◆ What is being asked ◆
Find all the lines in the entries below that hold the word "agent" and copy them.

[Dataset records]
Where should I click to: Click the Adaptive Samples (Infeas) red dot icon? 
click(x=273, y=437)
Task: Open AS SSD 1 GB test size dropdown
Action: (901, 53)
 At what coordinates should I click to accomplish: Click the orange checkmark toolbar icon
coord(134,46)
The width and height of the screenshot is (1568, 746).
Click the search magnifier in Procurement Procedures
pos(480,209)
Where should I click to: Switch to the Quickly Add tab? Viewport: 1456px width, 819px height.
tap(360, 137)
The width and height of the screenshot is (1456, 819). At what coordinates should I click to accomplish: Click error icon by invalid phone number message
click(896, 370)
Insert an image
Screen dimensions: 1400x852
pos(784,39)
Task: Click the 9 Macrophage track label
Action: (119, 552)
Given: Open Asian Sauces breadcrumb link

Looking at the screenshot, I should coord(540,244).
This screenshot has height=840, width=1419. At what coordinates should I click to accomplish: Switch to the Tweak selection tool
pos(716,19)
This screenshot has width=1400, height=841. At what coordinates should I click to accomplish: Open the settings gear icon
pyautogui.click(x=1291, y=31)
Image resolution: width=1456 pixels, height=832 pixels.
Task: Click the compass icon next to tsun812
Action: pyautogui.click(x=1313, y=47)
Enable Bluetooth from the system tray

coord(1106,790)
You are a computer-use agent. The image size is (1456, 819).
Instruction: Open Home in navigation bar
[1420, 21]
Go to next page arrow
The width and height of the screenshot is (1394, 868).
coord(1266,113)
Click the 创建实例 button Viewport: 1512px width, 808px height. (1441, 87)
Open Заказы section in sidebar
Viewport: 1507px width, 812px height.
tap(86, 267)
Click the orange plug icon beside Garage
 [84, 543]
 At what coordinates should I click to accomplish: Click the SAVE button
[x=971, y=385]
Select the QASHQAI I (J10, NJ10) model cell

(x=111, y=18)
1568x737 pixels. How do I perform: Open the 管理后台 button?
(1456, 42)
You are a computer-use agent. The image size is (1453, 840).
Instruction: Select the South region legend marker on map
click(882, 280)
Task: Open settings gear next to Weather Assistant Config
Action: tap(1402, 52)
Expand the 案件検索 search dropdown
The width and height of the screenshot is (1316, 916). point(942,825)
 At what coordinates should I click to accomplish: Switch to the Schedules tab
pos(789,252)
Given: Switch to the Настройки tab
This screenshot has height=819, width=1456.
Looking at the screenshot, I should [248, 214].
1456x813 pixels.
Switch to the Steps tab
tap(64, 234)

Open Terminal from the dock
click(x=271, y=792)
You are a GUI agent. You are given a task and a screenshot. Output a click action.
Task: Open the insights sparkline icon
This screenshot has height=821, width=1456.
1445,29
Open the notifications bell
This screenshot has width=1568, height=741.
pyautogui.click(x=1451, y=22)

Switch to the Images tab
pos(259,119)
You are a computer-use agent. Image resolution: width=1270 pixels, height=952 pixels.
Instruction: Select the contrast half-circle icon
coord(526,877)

◆ Your solution ◆
You are a computer-use agent. The image size is (1456, 819).
You are a computer-use agent. The image size is (1453, 840).
You are a GUI agent. You are given a task and a screenshot. Output a click action.
You are a computer-use agent. Image resolution: width=1270 pixels, height=952 pixels.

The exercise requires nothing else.